[Scilab-Dev] BLAS use in Scilab
Clément David
Clement.David at esi-group.com
Mon Feb 26 12:36:33 CET 2018
Hello Stéphane,
AFAIK, as in the old interface the new C++ one allow you to get pointers to the raw double* values
and so allow you to write anything to the inputs. However this kind of behavior is considered a bug
as from the user point of view (eg. Scilab beginners) each assignation is supposed to have inputs
(unmodified data) and outputs (computed data).
Note: about the += operator, this is indeed a way to tell the user that the argument is modified in
place with a specific + operation.
Thanks,
--
Clément
Le jeudi 22 février 2018 à 14:18 +0100, Stéphane Mottelet a écrit :
> Really, nobody knows ?
>
> S.
>
> Le 20/02/2018 à 11:57, Stéphane Mottelet a écrit :
> > Hello,
> >
> > Continuing on this subject, Hello, I discovered that the new Scilab API allows to modify input
> > parameters of a function (in-place assignment), e.g. I have modified the previous daxpy such
> > that the expression
> >
> > daxpy(2,X,Y)
> >
> > has no output but formally does "Y+=2*X" if such an operator would exist in Scilab.
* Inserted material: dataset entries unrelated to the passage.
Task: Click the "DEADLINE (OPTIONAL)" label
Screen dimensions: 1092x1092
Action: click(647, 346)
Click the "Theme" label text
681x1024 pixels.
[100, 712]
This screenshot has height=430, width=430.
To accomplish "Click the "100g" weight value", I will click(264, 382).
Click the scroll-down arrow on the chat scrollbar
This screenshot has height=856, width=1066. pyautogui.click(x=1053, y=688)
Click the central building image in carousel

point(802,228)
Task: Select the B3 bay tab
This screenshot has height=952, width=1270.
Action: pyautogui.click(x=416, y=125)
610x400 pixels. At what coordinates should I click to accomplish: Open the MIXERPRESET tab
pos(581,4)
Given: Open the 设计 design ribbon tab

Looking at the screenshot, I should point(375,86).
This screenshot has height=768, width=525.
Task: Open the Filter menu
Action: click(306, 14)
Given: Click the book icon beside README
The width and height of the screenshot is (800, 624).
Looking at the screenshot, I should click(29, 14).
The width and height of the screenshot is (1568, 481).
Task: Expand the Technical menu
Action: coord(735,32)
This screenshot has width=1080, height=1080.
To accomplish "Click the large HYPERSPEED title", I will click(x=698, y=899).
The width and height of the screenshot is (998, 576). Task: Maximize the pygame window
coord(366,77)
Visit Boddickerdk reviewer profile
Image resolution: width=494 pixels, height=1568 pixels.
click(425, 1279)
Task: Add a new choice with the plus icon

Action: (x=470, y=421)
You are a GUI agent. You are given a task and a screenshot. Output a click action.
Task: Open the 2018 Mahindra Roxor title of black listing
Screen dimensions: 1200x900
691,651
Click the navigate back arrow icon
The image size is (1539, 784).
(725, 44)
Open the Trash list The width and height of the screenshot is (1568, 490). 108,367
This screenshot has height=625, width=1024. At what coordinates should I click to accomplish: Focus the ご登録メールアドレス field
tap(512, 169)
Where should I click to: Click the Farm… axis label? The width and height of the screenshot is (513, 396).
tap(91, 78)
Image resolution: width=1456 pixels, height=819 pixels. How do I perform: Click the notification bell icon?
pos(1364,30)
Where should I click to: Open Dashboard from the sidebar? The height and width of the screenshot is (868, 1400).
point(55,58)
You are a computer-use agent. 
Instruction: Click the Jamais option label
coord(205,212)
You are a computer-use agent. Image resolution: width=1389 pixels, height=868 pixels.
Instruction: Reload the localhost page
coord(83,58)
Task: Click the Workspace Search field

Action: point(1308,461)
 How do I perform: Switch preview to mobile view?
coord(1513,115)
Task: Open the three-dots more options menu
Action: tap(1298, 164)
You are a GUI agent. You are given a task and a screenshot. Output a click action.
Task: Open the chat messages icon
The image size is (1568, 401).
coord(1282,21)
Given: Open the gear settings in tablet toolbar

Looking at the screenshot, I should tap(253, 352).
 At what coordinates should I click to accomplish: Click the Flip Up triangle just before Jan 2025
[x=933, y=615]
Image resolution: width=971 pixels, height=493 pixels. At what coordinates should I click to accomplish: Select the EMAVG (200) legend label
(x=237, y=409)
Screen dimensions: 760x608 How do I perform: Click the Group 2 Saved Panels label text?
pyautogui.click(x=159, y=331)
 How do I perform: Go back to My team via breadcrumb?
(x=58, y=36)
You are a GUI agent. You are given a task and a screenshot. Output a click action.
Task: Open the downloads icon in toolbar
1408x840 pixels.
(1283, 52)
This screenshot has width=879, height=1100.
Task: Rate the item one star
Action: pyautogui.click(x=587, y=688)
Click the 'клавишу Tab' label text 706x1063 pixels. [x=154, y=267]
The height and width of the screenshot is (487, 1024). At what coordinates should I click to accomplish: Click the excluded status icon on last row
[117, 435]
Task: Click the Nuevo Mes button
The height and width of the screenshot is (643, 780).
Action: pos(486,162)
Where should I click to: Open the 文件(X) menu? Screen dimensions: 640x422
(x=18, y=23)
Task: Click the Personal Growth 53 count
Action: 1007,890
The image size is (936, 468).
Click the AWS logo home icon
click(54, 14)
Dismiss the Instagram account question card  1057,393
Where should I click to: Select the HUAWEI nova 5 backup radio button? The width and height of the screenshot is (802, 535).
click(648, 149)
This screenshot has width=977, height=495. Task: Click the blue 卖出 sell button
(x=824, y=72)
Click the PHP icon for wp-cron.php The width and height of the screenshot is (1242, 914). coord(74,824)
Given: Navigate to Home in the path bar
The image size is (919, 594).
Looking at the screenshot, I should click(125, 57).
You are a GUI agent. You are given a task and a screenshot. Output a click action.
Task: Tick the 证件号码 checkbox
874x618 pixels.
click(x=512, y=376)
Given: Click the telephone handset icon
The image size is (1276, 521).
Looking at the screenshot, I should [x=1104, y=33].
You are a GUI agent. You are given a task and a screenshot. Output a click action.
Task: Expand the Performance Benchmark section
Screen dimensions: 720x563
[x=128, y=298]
In this case
> > there is no matrix copy at all, hence no memory overhead.
> >
> > Was it possible to do this with the previous API ?
> >
> > S.
> >
> > Le 19/02/2018 à 19:15, Stéphane Mottelet a écrit :
> > > Hello,
> > >
> > > After some tests, for the intended use (multiply a matrix by a scalar), dgemm is not faster
> > > that dscal, but in the C code of "iMultiRealScalarByRealMatrix", the part which takes the most
> > > of the CPU time is the call to "dcopy". For example, on my machine, for a 10000x10000 matrix,
> > > the call to dcopy takes 540 milliseconds and the call to dscal 193 milliseconds. Continuing my
> > > explorations today, I tried to see how Scilab expressions such as
> > >
> > > Y+2*X
> > >
> > > are parsed and executed. To this purpose I have written an interface (daxpy.sci and daxpy.c
> > > attached) to the BLAS function "daxpy" which does "y<-y+a*x" and a script comparing the above
> > > expression to
> > >
> > > daxpy(2,X,Y)
> > >
> > > for two 10000x10000 matrices. Here are the results (MacBook air core i7 at 1,7GHz):
> > >
> > > daxpy(2,X,Y)
> > > (dcopy: 582 ms)
> > > (daxpy: 211 ms)
> > >
> > > elapsed time: 793 ms
> > >
> > > Y+2*X
> > >
> > > elapsed time: 1574 ms
> > >
> > > Considered the above value, the explanation is that in "Y+2*X" there are *two* copies of a
> > > 10000x10000 matrix instead of only one in "daxpy(2,X,Y)". In "Y+2*X+3*Z" there will be three
> > > copies, although there could be only one if daxpy was used twice.
> > >
> > > I am not blaming Scilab here, I am just blaming "vectorization", which can be inefficient when
> > > large objects are used. That's why explicits loops can sometimes be faster than
> > > vectorized operations in Matlab or Julia (which both use JIT compilation).
> > >
> > > S.
> > >
> > >
> > > Le 15/02/2018 à 17:11, Antoine ELIAS a écrit :
> > > > Hello Stéphane,
> > > >
> > > > Interesting ...
> > > >
> > > > In release, we don't ship the header of BLAS/LAPACK functions.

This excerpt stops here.